▶ [What is required]:
Begin the copy at the line containing "Instruction: Select /ops" and end it at the final line of the material below, reproducing each line exactly, without images.
* * * * * * * * *
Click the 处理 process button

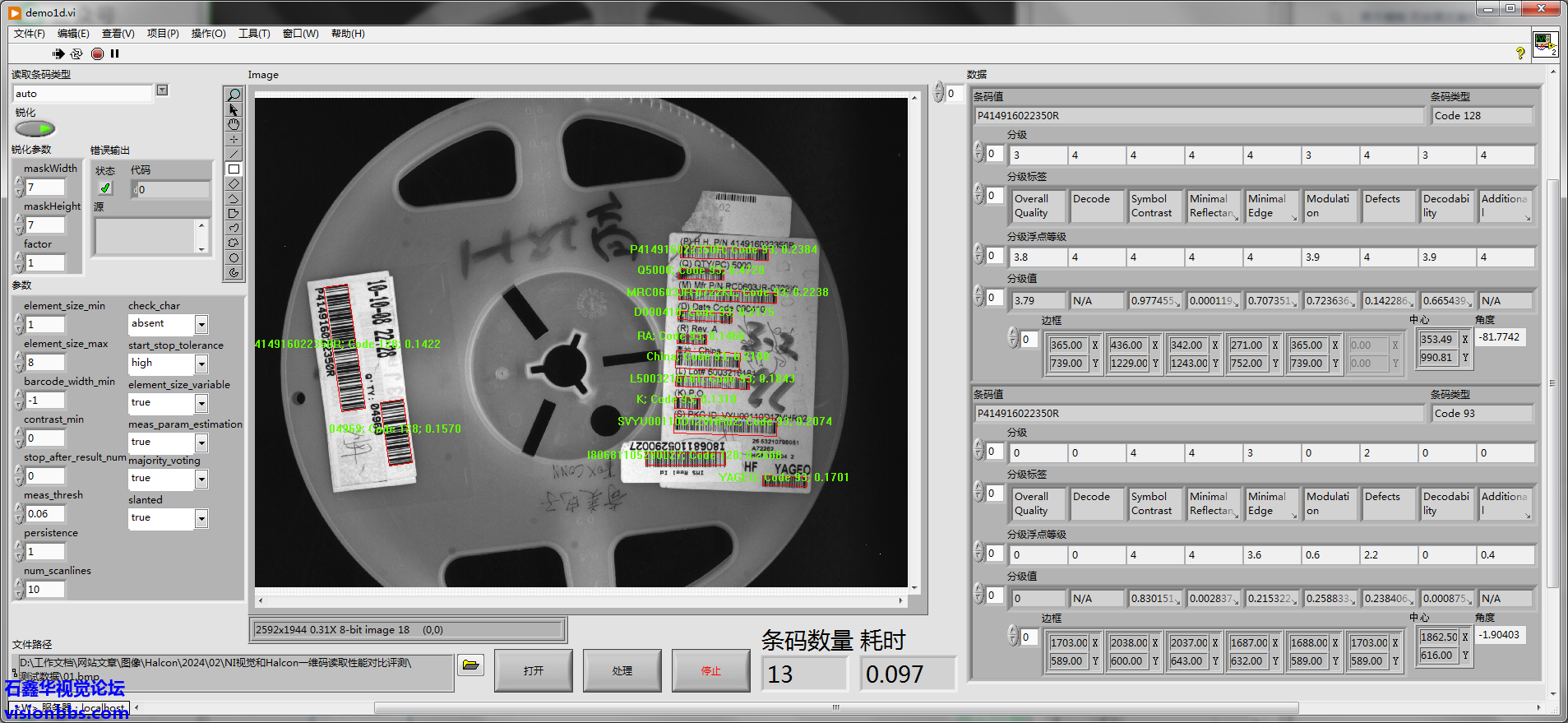coord(622,671)
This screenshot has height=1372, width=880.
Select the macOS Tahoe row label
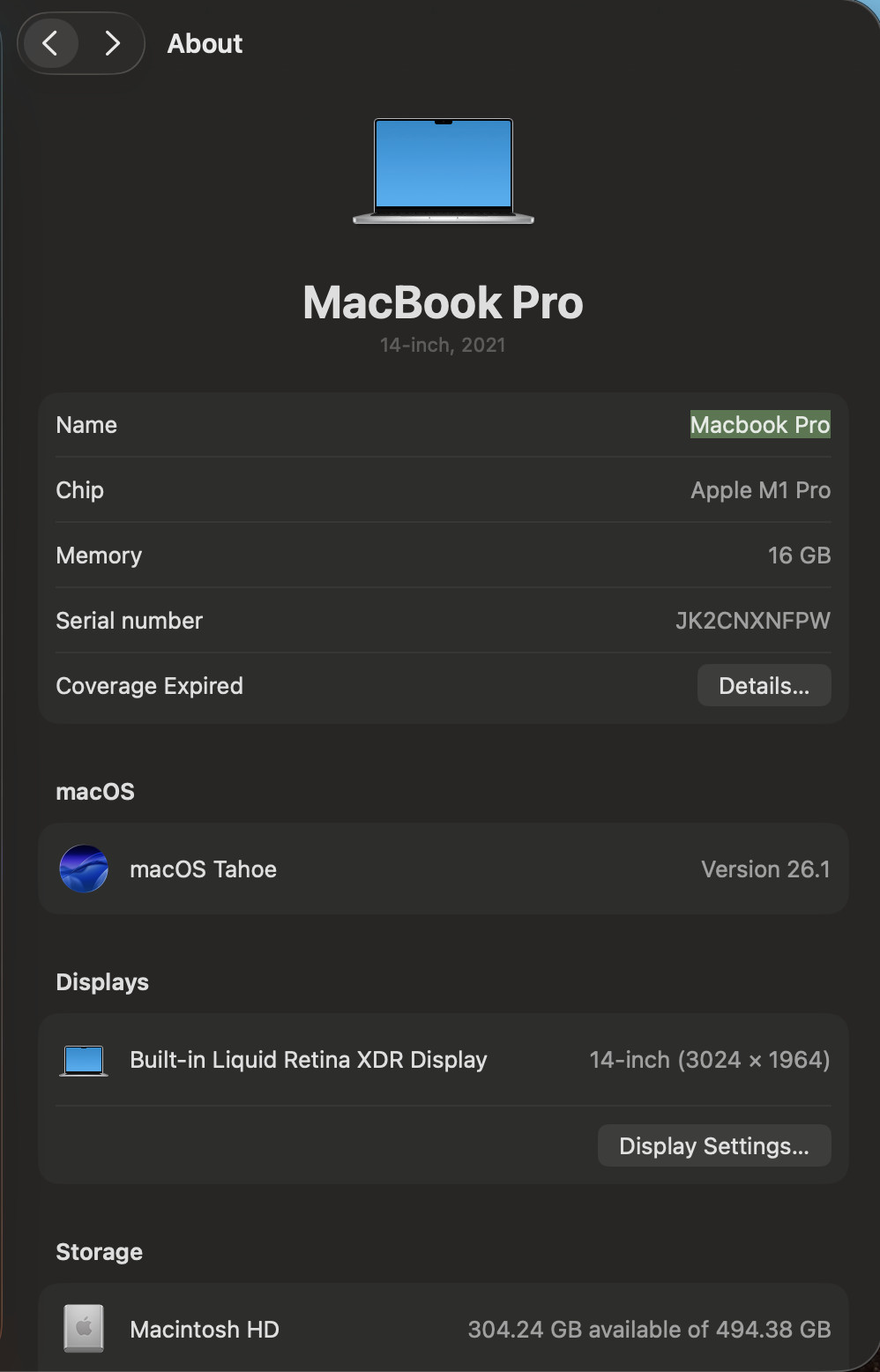[x=203, y=869]
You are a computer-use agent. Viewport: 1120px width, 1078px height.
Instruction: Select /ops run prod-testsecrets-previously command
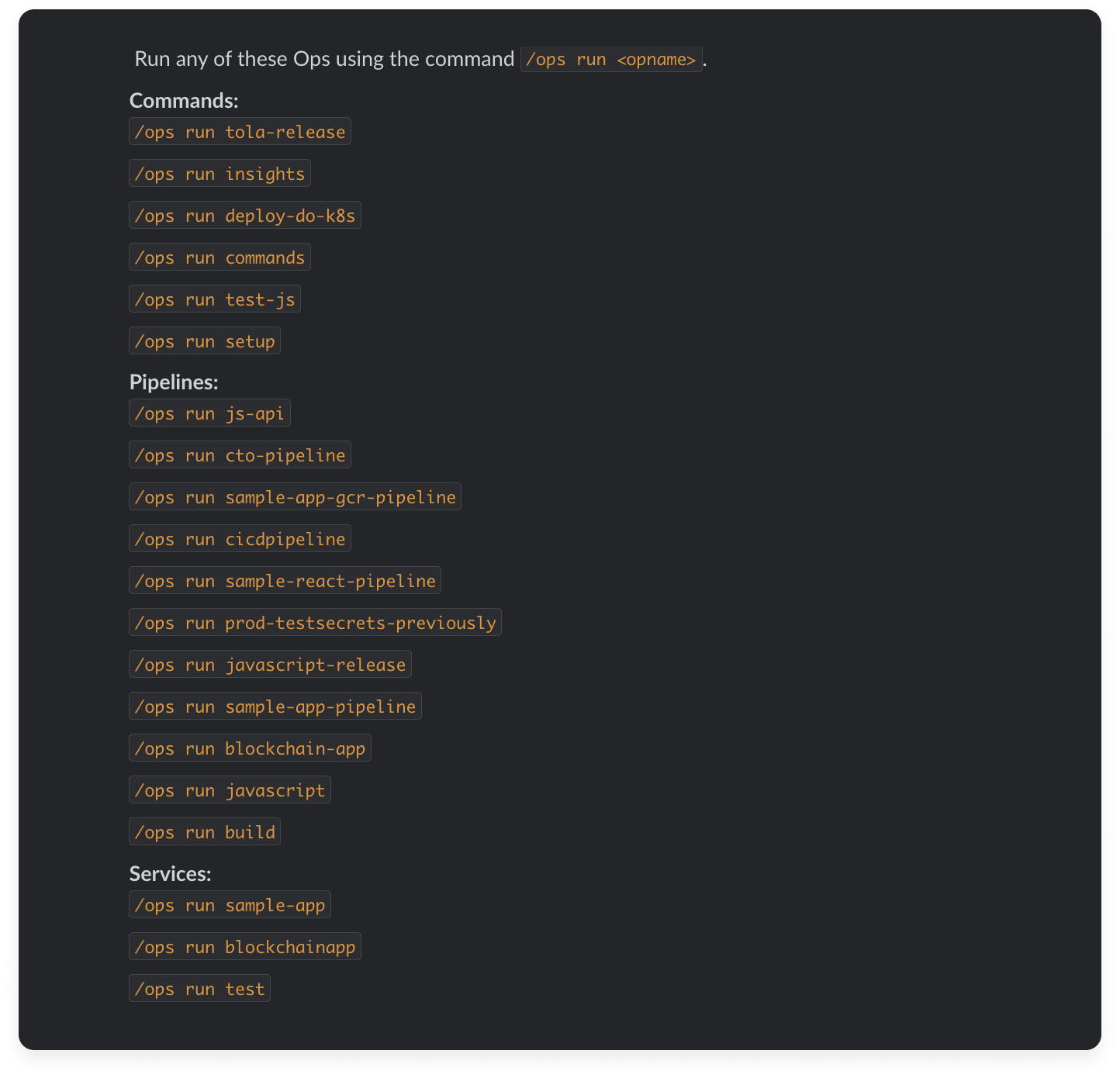[315, 623]
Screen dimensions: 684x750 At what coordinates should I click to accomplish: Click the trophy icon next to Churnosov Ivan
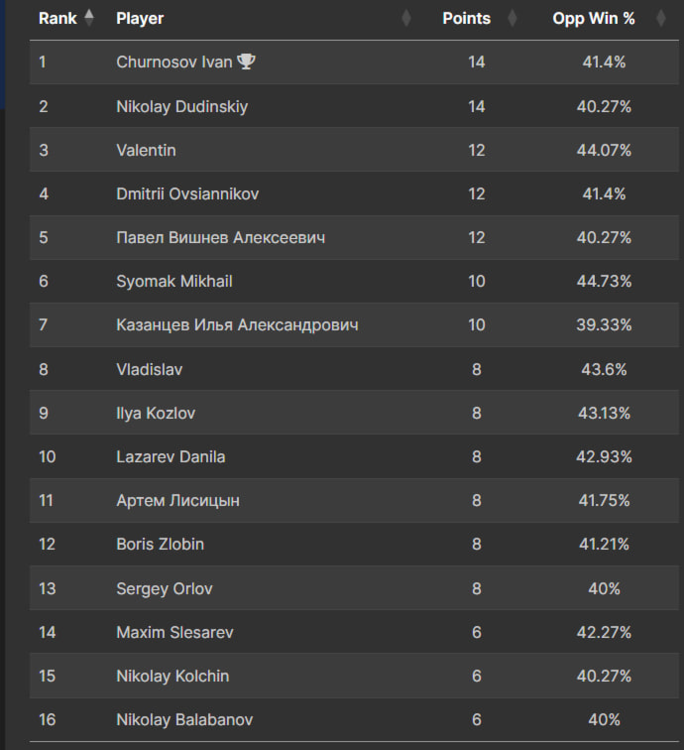tap(246, 62)
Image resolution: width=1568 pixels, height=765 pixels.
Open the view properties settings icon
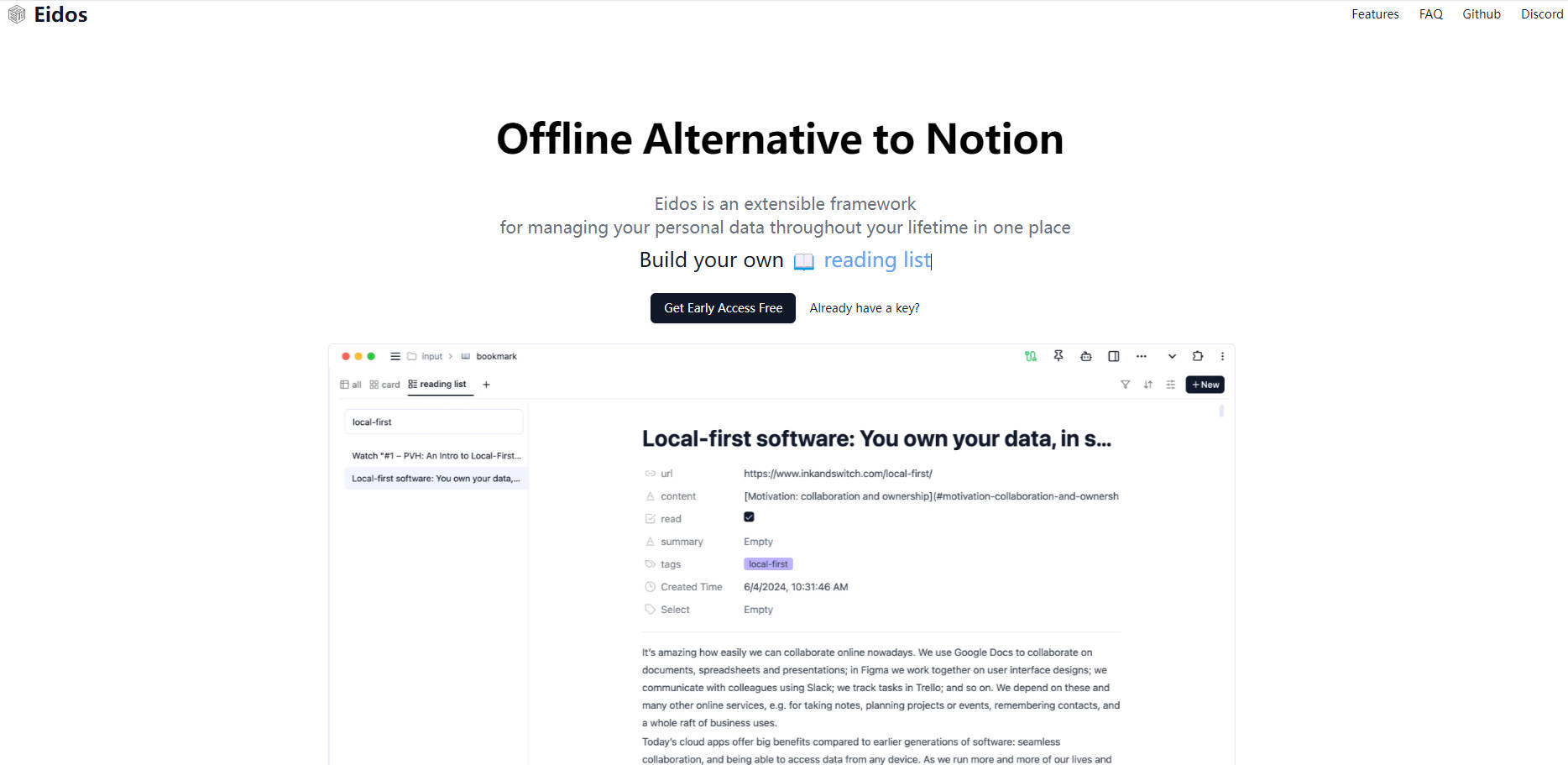1170,385
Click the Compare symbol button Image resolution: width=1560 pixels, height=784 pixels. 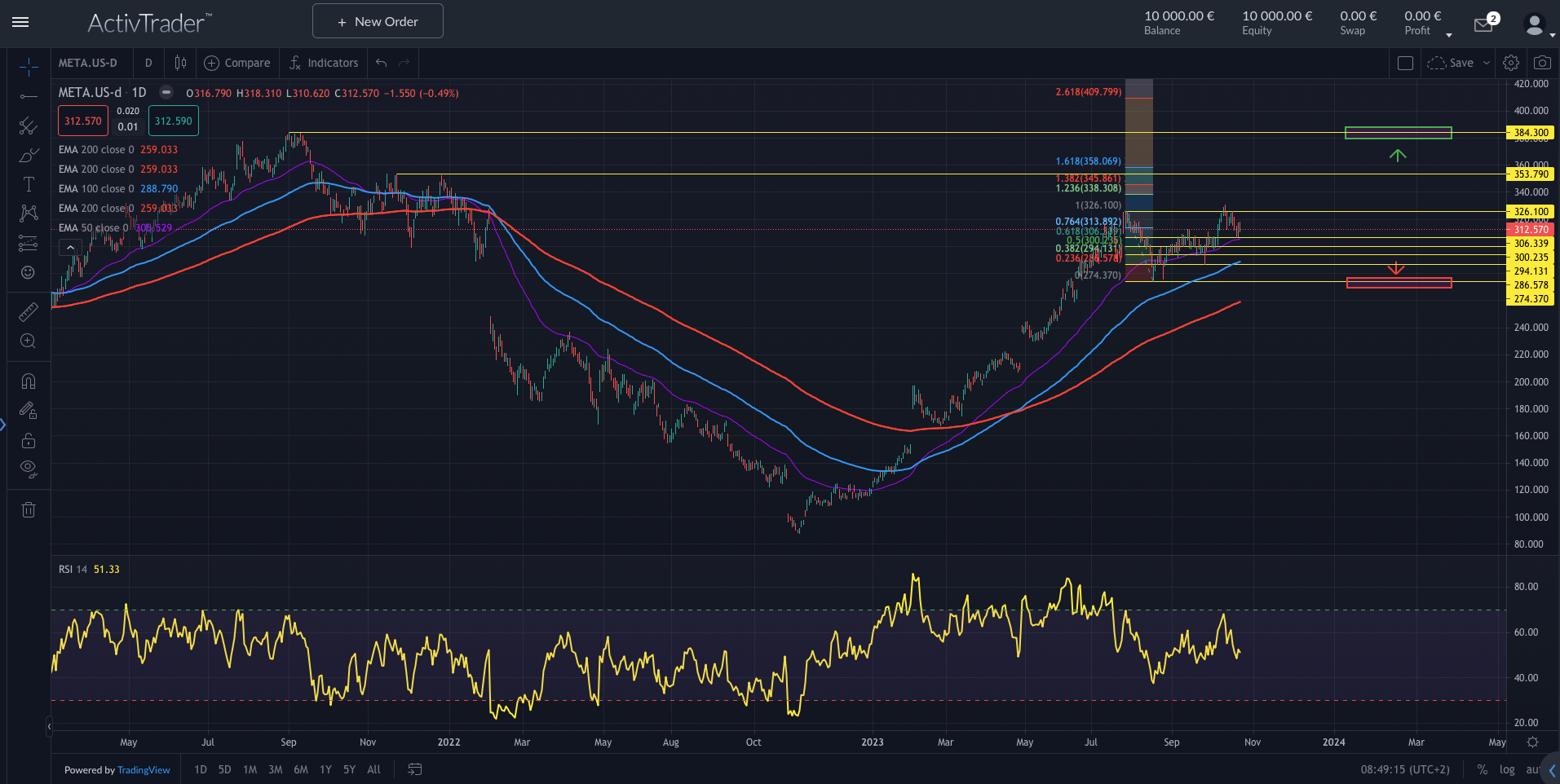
* * * * * * * * *
▶ [Exercise solution]:
Instruction: Select /ops run prod-testsecrets-previously command
[315, 623]
Screen dimensions: 684x750 At what coordinates should I click to accomplish: Click the trophy icon next to Churnosov Ivan
tap(246, 62)
Image resolution: width=1568 pixels, height=765 pixels.
Open the view properties settings icon
1170,385
Click the Compare symbol button Image resolution: width=1560 pixels, height=784 pixels. 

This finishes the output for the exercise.